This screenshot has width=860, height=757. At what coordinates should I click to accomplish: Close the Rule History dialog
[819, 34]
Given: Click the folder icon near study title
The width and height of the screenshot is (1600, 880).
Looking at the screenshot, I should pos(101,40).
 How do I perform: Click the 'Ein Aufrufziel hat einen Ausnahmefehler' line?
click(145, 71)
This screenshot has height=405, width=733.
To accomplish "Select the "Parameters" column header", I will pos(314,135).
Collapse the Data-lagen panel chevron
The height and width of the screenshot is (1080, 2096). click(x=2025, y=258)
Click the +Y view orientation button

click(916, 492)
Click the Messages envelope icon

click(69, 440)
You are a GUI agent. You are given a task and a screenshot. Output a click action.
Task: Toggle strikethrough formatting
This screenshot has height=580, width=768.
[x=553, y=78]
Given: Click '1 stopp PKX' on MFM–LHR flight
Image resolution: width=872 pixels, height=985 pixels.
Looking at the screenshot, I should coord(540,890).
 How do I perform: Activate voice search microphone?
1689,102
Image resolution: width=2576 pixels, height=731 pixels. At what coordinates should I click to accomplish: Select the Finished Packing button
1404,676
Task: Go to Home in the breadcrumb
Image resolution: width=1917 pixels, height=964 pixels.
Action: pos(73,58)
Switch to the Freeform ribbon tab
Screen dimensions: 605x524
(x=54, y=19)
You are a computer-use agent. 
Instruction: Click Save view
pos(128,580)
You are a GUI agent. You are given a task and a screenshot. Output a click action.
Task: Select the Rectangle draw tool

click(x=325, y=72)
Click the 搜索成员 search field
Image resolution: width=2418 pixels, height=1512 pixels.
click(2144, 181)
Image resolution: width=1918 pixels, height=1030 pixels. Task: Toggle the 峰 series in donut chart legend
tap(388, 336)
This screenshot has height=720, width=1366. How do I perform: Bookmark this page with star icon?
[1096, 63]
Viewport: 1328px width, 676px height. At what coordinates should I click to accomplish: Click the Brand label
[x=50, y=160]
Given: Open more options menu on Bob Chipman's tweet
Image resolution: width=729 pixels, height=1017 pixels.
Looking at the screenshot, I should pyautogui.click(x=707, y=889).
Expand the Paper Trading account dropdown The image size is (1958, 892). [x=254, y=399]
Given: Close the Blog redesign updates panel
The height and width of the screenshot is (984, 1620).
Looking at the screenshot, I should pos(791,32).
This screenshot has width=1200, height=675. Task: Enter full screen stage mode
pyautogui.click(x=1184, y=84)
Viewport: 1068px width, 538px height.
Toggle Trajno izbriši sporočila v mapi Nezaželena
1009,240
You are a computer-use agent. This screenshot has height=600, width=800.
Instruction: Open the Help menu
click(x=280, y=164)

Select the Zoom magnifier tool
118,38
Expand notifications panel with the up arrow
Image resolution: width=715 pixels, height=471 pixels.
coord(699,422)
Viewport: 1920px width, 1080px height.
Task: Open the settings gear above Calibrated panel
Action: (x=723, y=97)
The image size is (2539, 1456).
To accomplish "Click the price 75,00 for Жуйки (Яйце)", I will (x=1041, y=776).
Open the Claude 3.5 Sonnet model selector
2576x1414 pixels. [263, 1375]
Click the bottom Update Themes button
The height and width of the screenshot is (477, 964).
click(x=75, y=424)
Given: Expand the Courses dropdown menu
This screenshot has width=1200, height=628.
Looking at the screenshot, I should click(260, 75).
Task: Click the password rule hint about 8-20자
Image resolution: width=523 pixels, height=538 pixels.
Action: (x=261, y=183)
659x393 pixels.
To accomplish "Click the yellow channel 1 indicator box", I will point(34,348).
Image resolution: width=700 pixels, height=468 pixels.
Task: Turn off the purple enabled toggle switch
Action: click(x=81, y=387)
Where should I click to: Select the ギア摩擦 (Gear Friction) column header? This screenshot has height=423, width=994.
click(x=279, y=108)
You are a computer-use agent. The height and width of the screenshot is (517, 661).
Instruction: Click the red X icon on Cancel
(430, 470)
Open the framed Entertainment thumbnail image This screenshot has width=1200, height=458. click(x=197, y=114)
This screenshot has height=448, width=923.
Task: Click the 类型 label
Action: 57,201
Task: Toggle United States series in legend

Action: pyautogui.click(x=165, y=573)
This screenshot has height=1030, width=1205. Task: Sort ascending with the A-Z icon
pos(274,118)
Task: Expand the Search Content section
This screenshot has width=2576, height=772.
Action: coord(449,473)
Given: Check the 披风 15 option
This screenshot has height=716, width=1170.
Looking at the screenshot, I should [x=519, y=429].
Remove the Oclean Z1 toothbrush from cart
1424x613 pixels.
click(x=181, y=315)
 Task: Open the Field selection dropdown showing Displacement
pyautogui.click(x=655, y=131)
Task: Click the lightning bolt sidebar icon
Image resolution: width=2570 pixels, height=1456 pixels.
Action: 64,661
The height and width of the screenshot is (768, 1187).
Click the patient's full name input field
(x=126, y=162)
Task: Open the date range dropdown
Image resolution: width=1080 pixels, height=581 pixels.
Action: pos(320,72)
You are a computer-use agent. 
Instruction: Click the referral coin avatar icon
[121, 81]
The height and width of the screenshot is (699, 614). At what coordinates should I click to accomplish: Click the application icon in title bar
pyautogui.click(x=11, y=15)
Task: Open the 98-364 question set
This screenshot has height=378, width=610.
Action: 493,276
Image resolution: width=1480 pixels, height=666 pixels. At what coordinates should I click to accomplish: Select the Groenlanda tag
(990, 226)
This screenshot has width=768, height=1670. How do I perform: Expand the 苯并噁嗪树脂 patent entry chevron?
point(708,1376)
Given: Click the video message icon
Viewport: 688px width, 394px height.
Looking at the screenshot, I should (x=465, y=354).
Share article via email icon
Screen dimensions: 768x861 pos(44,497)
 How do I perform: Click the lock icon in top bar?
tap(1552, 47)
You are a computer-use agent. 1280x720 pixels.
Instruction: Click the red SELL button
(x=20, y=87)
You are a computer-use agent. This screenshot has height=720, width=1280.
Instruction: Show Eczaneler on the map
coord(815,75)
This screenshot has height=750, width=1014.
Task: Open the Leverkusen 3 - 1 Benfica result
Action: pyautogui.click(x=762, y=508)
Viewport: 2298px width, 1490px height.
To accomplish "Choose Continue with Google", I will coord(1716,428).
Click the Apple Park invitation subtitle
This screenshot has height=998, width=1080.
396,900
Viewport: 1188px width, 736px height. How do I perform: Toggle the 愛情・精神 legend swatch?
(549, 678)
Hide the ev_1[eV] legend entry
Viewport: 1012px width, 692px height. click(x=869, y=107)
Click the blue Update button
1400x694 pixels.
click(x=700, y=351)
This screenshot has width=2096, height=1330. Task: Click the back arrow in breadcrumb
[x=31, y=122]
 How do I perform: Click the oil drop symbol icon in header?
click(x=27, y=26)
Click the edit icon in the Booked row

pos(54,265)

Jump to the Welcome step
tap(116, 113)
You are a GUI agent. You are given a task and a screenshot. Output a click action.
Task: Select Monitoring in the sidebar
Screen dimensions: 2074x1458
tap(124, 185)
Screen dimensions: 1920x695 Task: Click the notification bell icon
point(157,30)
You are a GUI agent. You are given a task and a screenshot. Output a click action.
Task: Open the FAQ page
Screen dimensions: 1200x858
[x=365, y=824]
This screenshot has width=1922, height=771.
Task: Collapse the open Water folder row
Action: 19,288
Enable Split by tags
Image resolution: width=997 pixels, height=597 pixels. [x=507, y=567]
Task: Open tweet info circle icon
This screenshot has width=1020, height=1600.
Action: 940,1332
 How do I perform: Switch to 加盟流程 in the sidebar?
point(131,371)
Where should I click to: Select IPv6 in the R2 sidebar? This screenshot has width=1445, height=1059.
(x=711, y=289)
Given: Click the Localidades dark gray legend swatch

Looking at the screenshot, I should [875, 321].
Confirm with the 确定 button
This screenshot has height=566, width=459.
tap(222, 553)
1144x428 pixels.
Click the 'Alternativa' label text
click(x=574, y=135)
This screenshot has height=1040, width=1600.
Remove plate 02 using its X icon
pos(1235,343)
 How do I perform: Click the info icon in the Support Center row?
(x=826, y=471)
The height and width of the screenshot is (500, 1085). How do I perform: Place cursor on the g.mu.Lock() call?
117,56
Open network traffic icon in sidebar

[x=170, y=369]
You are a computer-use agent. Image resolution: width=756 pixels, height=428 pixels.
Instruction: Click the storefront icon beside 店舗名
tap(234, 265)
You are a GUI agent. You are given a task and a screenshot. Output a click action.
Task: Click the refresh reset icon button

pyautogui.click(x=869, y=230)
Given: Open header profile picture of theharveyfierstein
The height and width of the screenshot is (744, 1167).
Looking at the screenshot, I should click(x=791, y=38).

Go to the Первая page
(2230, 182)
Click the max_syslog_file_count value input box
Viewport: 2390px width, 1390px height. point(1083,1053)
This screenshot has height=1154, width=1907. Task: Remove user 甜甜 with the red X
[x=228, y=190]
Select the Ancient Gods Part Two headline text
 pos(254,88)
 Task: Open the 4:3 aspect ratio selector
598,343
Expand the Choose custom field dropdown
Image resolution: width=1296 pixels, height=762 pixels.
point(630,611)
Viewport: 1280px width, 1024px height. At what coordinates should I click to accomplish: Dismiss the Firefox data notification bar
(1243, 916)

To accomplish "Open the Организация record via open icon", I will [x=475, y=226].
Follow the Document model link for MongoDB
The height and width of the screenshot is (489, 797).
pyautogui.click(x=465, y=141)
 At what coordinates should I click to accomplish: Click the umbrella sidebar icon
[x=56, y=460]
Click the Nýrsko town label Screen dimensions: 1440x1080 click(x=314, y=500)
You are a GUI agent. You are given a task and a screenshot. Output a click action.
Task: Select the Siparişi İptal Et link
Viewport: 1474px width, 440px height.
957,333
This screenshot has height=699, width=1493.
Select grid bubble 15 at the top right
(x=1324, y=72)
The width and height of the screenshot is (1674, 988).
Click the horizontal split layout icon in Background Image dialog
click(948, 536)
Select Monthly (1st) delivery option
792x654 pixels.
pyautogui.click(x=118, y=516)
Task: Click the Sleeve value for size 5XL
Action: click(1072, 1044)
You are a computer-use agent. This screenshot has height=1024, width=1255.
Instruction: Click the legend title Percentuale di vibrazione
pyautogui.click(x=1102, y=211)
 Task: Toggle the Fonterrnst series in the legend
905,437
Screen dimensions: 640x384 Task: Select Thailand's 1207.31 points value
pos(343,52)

───

▶ What you should do: Duplicate everything in the data from the line containing "Given: Click '1 stopp PKX' on MFM–LHR flight" down to the line containing "click(2144, 181)", including both of those lines.

▶ Output for this exercise:
Given: Click '1 stopp PKX' on MFM–LHR flight
Image resolution: width=872 pixels, height=985 pixels.
Looking at the screenshot, I should coord(540,890).
 How do I perform: Activate voice search microphone?
1689,102
Image resolution: width=2576 pixels, height=731 pixels. At what coordinates should I click to accomplish: Select the Finished Packing button
1404,676
Task: Go to Home in the breadcrumb
Image resolution: width=1917 pixels, height=964 pixels.
Action: pos(73,58)
Switch to the Freeform ribbon tab
Screen dimensions: 605x524
(x=54, y=19)
You are a computer-use agent. 
Instruction: Click Save view
pos(128,580)
You are a GUI agent. You are given a task and a screenshot. Output a click action.
Task: Select the Rectangle draw tool

click(x=325, y=72)
Click the 搜索成员 search field
Image resolution: width=2418 pixels, height=1512 pixels.
click(2144, 181)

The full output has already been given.